Work required ▸ Reproduce the listing below line for line, without any changes, and omit the pictures.
+ + + + + + +
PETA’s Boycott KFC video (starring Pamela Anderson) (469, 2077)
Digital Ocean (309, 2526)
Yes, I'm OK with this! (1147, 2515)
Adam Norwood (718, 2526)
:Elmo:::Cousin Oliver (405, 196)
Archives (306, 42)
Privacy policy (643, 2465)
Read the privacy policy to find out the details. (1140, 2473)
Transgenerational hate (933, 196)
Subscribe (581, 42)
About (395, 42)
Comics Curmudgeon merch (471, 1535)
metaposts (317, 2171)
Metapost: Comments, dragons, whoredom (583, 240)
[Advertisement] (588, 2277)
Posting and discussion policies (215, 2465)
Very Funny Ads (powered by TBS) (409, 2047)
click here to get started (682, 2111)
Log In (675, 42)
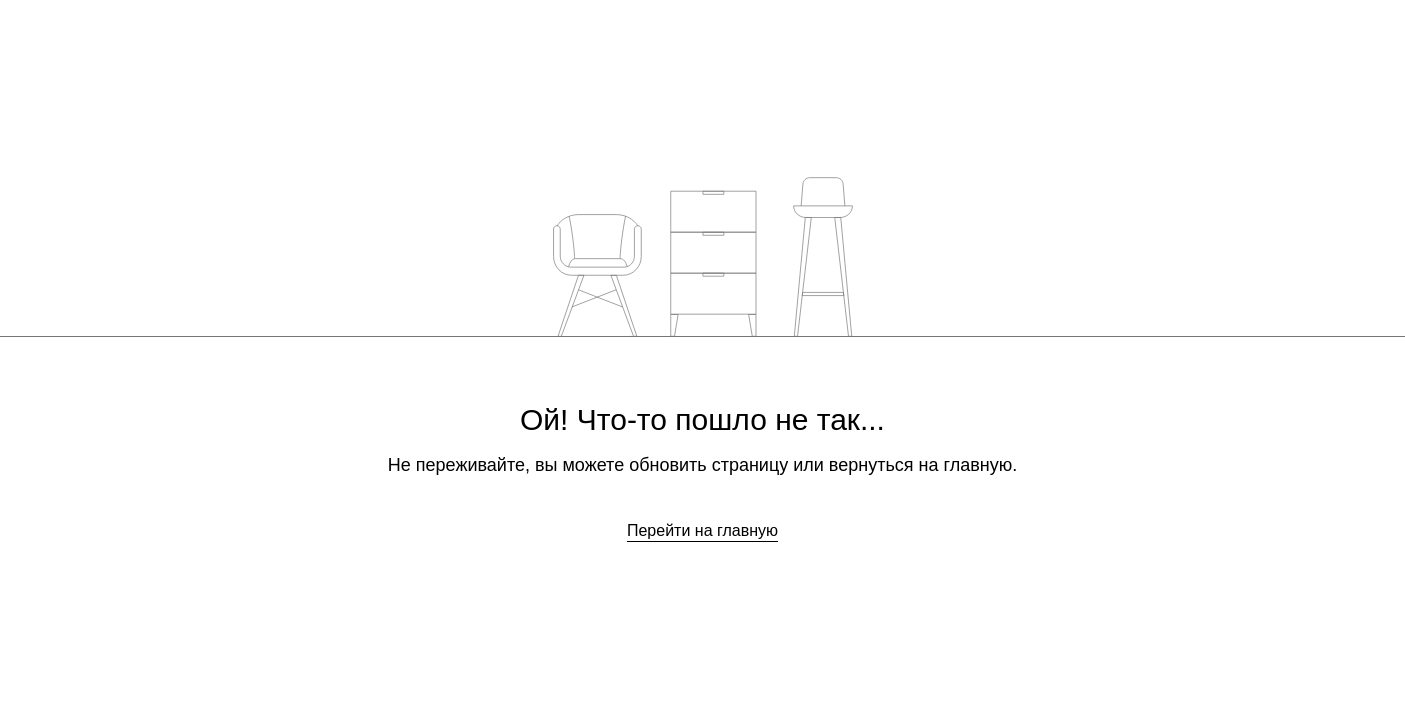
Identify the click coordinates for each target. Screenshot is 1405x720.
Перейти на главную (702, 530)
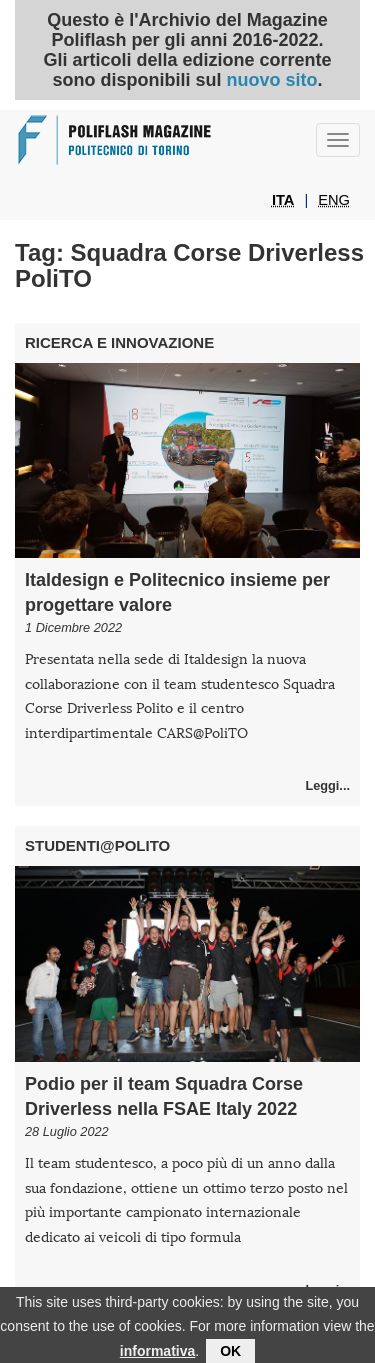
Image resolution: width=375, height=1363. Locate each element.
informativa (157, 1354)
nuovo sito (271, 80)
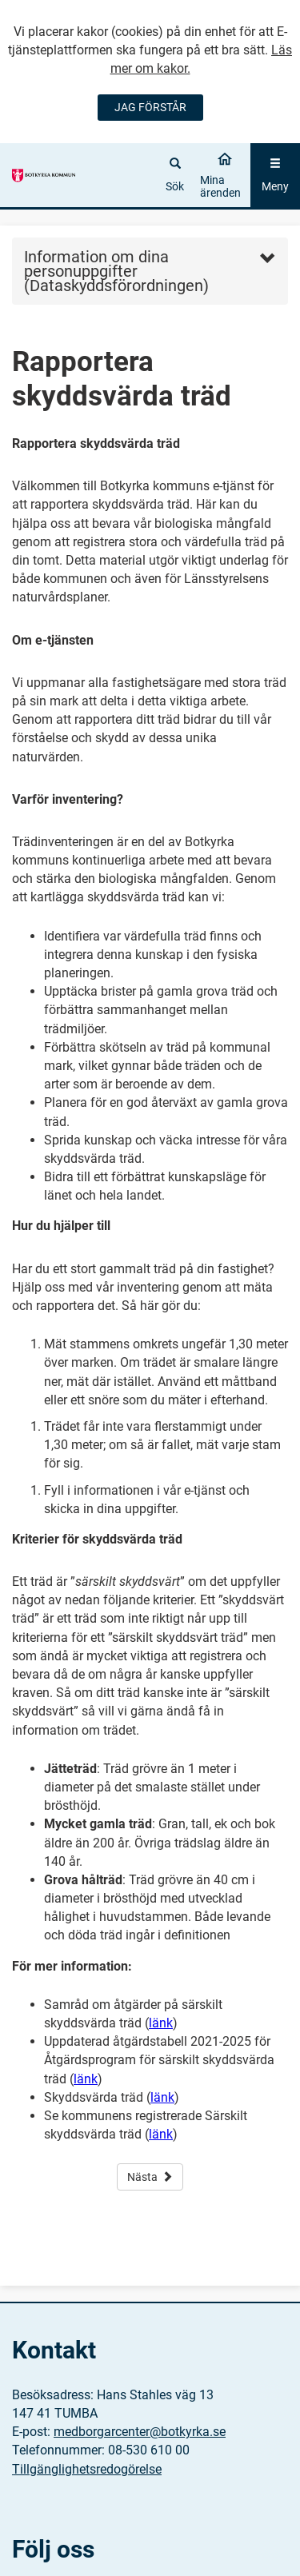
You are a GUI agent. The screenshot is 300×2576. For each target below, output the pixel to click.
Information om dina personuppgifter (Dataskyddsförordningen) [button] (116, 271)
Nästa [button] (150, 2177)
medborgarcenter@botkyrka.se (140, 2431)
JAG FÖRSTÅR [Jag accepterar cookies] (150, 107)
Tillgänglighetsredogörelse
+ + + + + + +
Answer to this exercise ▸
PETA’s Boycott KFC video (starring Pamela Anderson) (469, 2077)
Digital Ocean (309, 2526)
Yes, I'm OK with this! (1147, 2515)
Adam Norwood (718, 2526)
:Elmo:::Cousin Oliver (405, 196)
Archives (306, 42)
Privacy policy (643, 2465)
Read the privacy policy to find out the details. (1140, 2473)
Transgenerational hate (933, 196)
Subscribe (581, 42)
About (395, 42)
Comics Curmudgeon merch (471, 1535)
metaposts (317, 2171)
Metapost: Comments, dragons, whoredom (583, 240)
[Advertisement] (588, 2277)
Posting and discussion policies (215, 2465)
Very Funny Ads (powered by TBS) (409, 2047)
click here to get started (682, 2111)
Log In (675, 42)
Identify the click coordinates for each target. Screenshot is 1405x720.
Перейти на главную (702, 530)
Image resolution: width=375, height=1363. Locate each element.
informativa (157, 1354)
nuovo sito (271, 80)
You are a GUI agent. The screenshot is 300×2576. For each target below, output the pixel to click.
Information om dina personuppgifter (Dataskyddsförordningen) [button] (116, 271)
Nästa [button] (150, 2177)
medborgarcenter@botkyrka.se (140, 2431)
JAG FÖRSTÅR [Jag accepterar cookies] (150, 107)
Tillgänglighetsredogörelse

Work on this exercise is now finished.